In the grand old building of the Nehru Memorial Museum and Library, though, the negative narrative about Nehru has not adversely affected the number of visitors. The guest book shows pages of visitors — some families, some friends — coming even on a hot muggy day in July.
We met a few families who had come to look at the history “of a man who had fought for independence” to others jogging their brains before a tough general knowledge exam.
Prime Minister Narendra Modi clarified this week why his government believes there is a need for such a museum. He accused “a section of political class” of trying to “erase the memories of all former prime ministers”, calling it a move which would go beyond “political untouchability”.
For now, only one floor of the Nehru Museum is open to the public, as the rest are under renovation. According to the new design plan — suggested by MJ Akbar, who serves as Vice Chairman, executive council — the ground floor would depict important junctures of Nehru’s life till 1947, including his time at Harrow School in London, anecdotes from his days in prison and his famous Tryst with Destiny speech.
At present, you can only get a glimpse of Nehru’s early life, along with the books he authored, and the tokens presented by various nations; then his bedroom, gloomily marked, “He died in this room”.
After this you are confronted with very out-of-place exhibits pertaining to former prime ministers PV Narasimha Rao and Atal Bihari Vajpayee. Followed by a section for Mahatma Gandhi, the fight for independence and its champions.
Visitors Brijmohan and Shashi Garg voiced their opinion about the space and called it a misuse. They also pointed to the lack of context for the exhibits, which could have easily been solved with audio and visual backdrops.
There also was an obvious lack of air-conditioning, which the Garg couple said was one of the reasons why their grandson lost interest. They also were dismayed that photographs and documents were not framed, making them “vulnerable to the elements”.
But, Brijmohan does not think a prime ministers’ museum beside Nehru’s is a crime — in fact, he believes that others “who had sacrificed their lives for the country should be projected”, and not just one man.
To pay true homage to our history, he says, the fight for independence and the consequent partition must be well recorded. “I still remember how trains coming into Old Delhi would have dead bodies lying in them”. He believed it a good thing to revisit all crannies of the past.
Perhaps his wishes will come true in the “grand” new museum, complete with modern facilities.
Three younger individuals preparing for their civil services exams, and discussing history animatedly, had varying opinions of the museum itself.
Maneesh thought that having Gandhi on the same floor was an insult to both Gandhi and Nehru. His friend Garima countered that by saying the fight for independence would scarcely be possible without the mention of the former. Anirudh agreed that the curation of the space was not exemplary and perhaps a new plan would bring in the much-needed cohesiveness.

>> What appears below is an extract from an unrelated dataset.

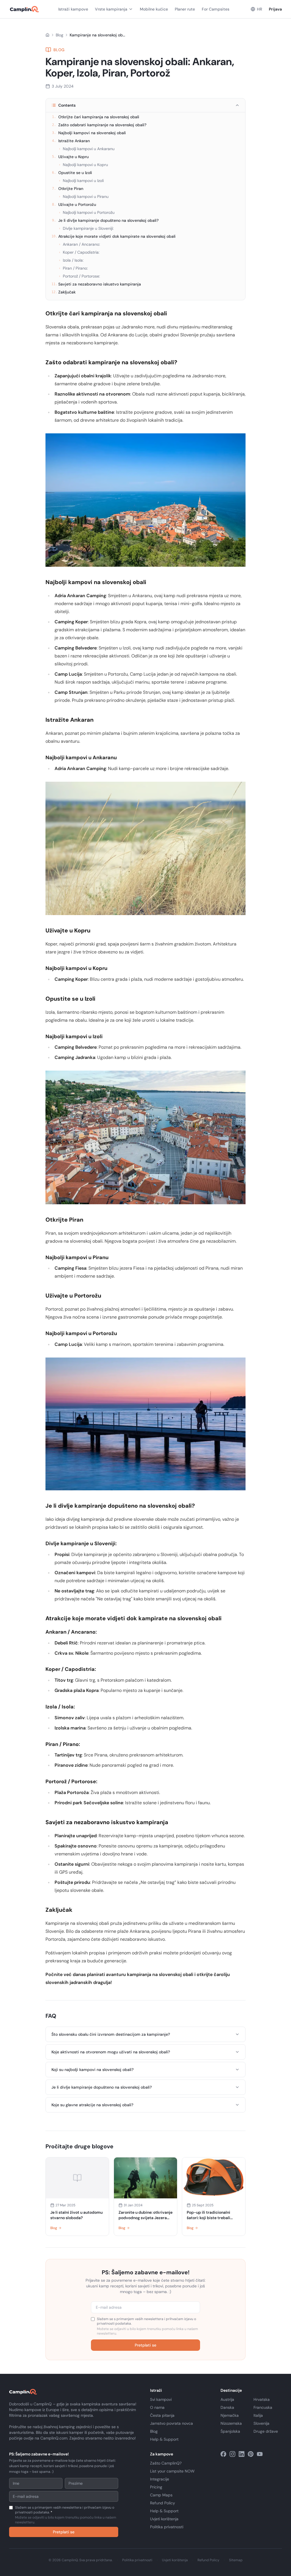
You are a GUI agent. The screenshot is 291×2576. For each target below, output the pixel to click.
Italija (258, 2415)
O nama (157, 2407)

In fact, the new plans aim to have an even deeper structuring of the relationship between the two with a section titled “Beginning relation of ‘father’ and ‘son’” and interestingly enough, sections marked as “Differences” (technology, village, self-reliance and crafts) and then under “Unity” (Ahimsa, unity of India, coexistence, freedom of belief).
A section is being added under the title ‘Impact of Gandhiji’ showing handicrafts, rural community work, ‘Buddha as heritage’. Such displays in a space marked for Nehru will certainly raise eyebrows.
Moreover, will the PMs’ museum take away the grandeur of this one? Even if it doesn’t, exhibitions without the backing of newer, more interactive techniques, will render it less attractive than one built with modern capabilities. As per PM Modi’s promise, it will be a “grand” one.
As of now, visitors still feel Nehru Memorial Museum is an important place to visit and people still flock with their children to see history in a tangible personal space.